For months, Treasury has offered no fresh guidance on the inversion issue, leaving tax experts to speculate about what could come next. Inversions typically involve a U.S. multinational buying a smaller foreign rival and relocating to its home country, if only on paper, to escape U.S. taxation.
Allergan shares fell 2.3 percent on Thursday afternoon amid reports that Treasury might move to block its deal with Pfizer.
Possible steps the government might take include tightening the rules on two strategies related to inversions, tax experts said: “earnings stripping” and “skinny down” distributions.
Treasury took several actions in September 2014 to reduce the tax benefits available to companies that have inverted, while also making new inversions more difficult to do and less potentially rewarding. The moves stemmed a wave of inversions, but not before Minnesota medical technology group Medtronic (MDT.N) reincorporated in Ireland.
At the time, Treasury and the Internal Revenue Service said they were weighing further actions. On Friday, a Treasury spokeswoman offered more of the same language.
“The Treasury Department and the IRS expect to issue additional guidance to further limit inversion transactions,” said the statement from late last year.
That guidance said Treasury was looking at ways “to address strategies that avoid U.S. tax on U.S. operations by shifting or ‘stripping’ U.S.-source earnings to lower-tax jurisdictions, including through intercompany debt.”
Because U.S. corporations don’t disclose what they pay in income taxes, it’s hard to estimate how much revenue has been lost to inversions or could be lost in the future.

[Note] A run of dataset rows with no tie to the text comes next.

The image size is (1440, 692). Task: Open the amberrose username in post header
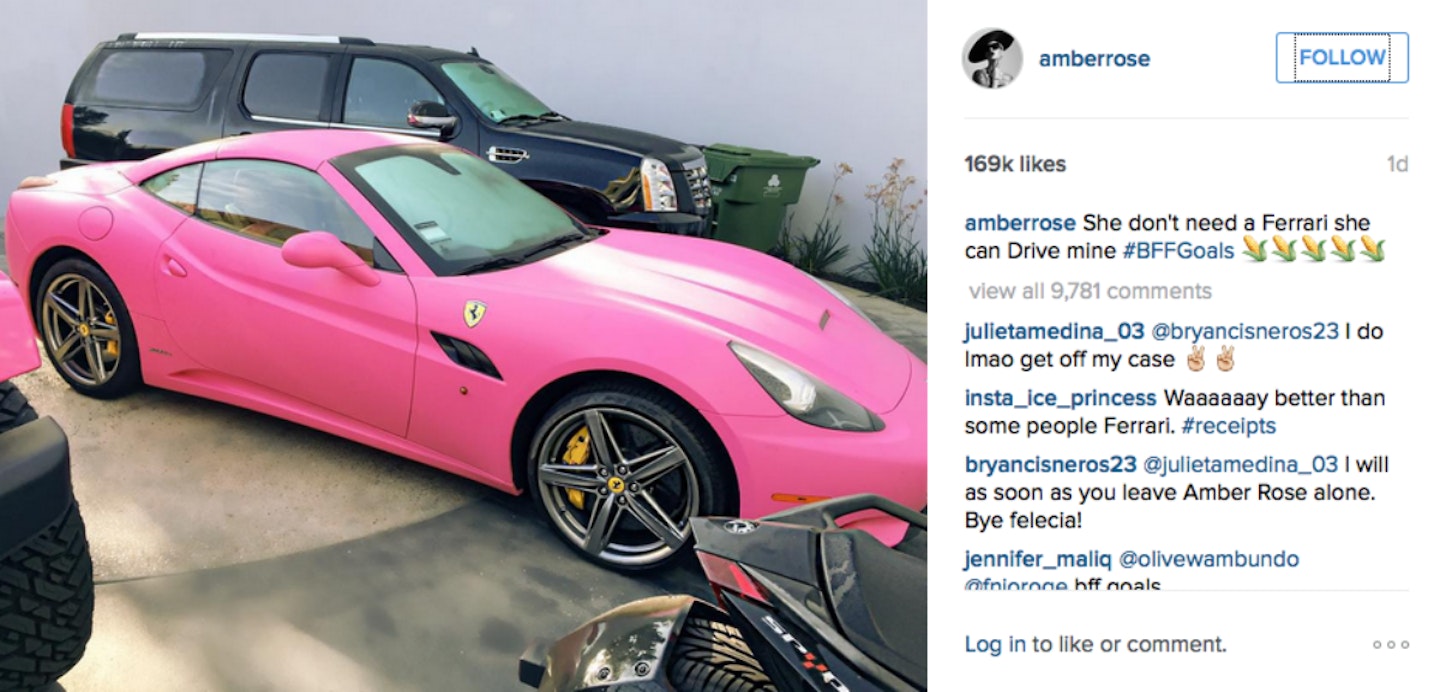(1094, 59)
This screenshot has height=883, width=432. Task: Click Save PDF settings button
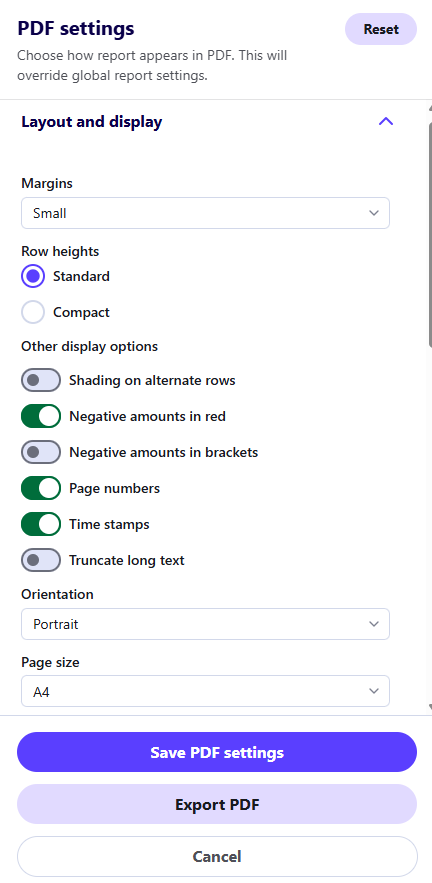tap(217, 752)
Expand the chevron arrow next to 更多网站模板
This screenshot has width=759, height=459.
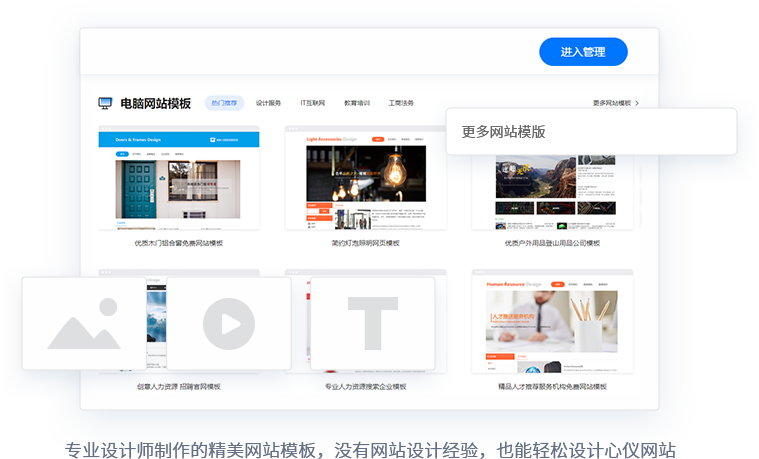click(637, 103)
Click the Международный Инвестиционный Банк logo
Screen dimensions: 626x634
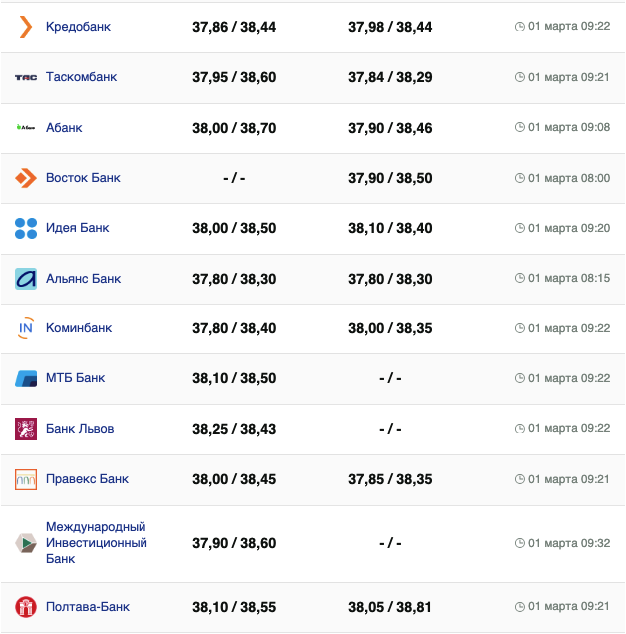coord(26,543)
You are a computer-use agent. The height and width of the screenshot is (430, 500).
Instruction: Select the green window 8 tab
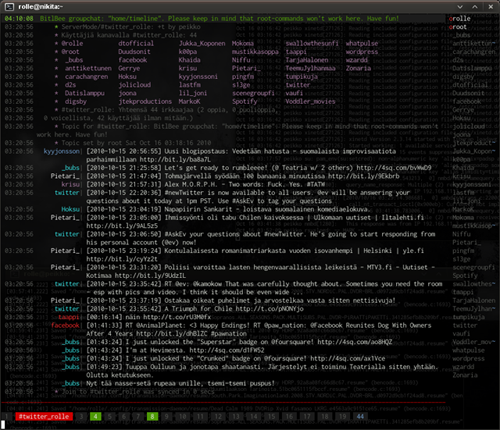pos(152,416)
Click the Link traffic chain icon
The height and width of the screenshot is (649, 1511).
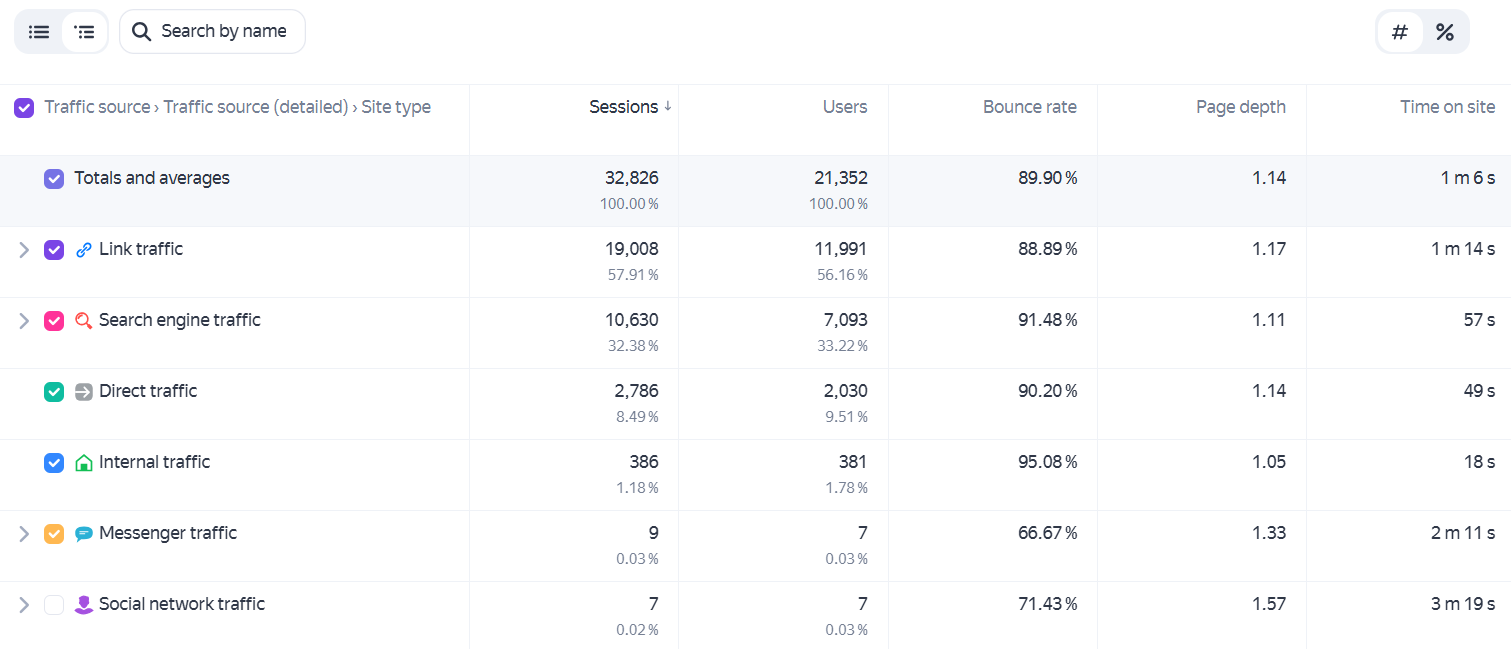click(x=84, y=250)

A congressional committee estimated in May 2014 that legislation then being debated to largely slam the door on inversions would raise almost $20 billion from 2015 through 2024. That legislation was never adopted.
Tighter earnings-stripping rules would curtail a key attraction of inversions, but Treasury has struggled to write such a rule within the constraints of present law, experts said. Fresh legislation from Congress on inversions, despite occasional rhetoric to the contrary from lawmakers on Capitol Hill, is regarded as unlikely before the 2016 elections.
“The rhetoric is heating up over Pfizer, but I don’t see anything immediate on the horizon,” said Edmund Outslay, a tax accounting professor at Michigan State University. Nor, he said, did he expect Treasury to act on its own.
Corporate tax law consultant Robert Willens said a tighter earnings stripping rule from Treasury was unlikely without action from Congress. But, he said, Treasury could harden its existing rule on “skinny down” restructuring strategies meant to circumvent existing inversion rules.
No two inversions are identical, but the goal is usually for a U.S. company to do just enough to satisfy Treasury and IRS requirements for treatment as a foreign entity, while avoiding the actual transfer abroad of core management and research.
To be recognized as a foreign entity under U.S. law, one key hurdle is to ensure that the original U.S. shareholders own less than 60 percent of the combined company. One way to do that is through “skinny down” share buybacks or other distributions that shrink the size of the U.S. company going into the inversion. Treasury likely could tighten that rule, perhaps by extending the time limit on covered transactions, without accompanying legislation from Congress, experts said. “I think that’s where they’ll focus their attention,” Willens said.